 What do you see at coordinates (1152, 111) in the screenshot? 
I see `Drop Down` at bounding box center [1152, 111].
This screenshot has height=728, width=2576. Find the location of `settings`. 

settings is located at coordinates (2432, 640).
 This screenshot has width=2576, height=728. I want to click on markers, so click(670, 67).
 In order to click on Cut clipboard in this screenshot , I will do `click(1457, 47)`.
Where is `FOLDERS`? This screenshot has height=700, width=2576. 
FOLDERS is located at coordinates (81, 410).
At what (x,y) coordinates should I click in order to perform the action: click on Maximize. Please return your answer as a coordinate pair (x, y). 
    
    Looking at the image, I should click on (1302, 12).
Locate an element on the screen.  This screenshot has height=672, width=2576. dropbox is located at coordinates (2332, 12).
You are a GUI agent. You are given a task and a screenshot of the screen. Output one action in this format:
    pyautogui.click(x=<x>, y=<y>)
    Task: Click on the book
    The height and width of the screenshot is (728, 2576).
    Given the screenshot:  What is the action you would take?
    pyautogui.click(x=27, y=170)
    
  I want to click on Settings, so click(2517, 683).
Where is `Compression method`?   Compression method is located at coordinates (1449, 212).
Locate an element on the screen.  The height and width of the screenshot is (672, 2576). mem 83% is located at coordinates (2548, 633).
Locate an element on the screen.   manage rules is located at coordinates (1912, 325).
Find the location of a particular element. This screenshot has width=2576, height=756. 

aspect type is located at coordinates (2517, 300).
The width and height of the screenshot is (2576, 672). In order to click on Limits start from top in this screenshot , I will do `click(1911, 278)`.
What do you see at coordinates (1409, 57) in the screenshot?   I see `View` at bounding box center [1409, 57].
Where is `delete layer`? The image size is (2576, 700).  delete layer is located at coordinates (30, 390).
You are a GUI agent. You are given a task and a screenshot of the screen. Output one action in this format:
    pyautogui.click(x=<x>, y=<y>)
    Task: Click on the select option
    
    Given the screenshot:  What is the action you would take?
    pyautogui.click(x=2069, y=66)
········
» **SHORT PROBLEM**: Copy the data word for word, starting at its first line and ending at the line that contains "aspect type is", with both of those lines included.

» **FULL SOLUTION**:
 What do you see at coordinates (1152, 111) in the screenshot? 
I see `Drop Down` at bounding box center [1152, 111].
This screenshot has height=728, width=2576. Find the location of `settings`. 

settings is located at coordinates (2432, 640).
 This screenshot has width=2576, height=728. I want to click on markers, so click(670, 67).
 In order to click on Cut clipboard in this screenshot , I will do `click(1457, 47)`.
Where is `FOLDERS`? This screenshot has height=700, width=2576. 
FOLDERS is located at coordinates (81, 410).
At what (x,y) coordinates should I click in order to perform the action: click on Maximize. Please return your answer as a coordinate pair (x, y). 
    
    Looking at the image, I should click on (1302, 12).
Locate an element on the screen.  This screenshot has height=672, width=2576. dropbox is located at coordinates (2332, 12).
You are a GUI agent. You are given a task and a screenshot of the screen. Output one action in this format:
    pyautogui.click(x=<x>, y=<y>)
    Task: Click on the book
    The height and width of the screenshot is (728, 2576).
    Given the screenshot:  What is the action you would take?
    pyautogui.click(x=27, y=170)
    
  I want to click on Settings, so click(2517, 683).
Where is `Compression method`?   Compression method is located at coordinates (1449, 212).
Locate an element on the screen.  The height and width of the screenshot is (672, 2576). mem 83% is located at coordinates (2548, 633).
Locate an element on the screen.   manage rules is located at coordinates (1912, 325).
Find the location of a particular element. This screenshot has width=2576, height=756. 

aspect type is located at coordinates (2517, 300).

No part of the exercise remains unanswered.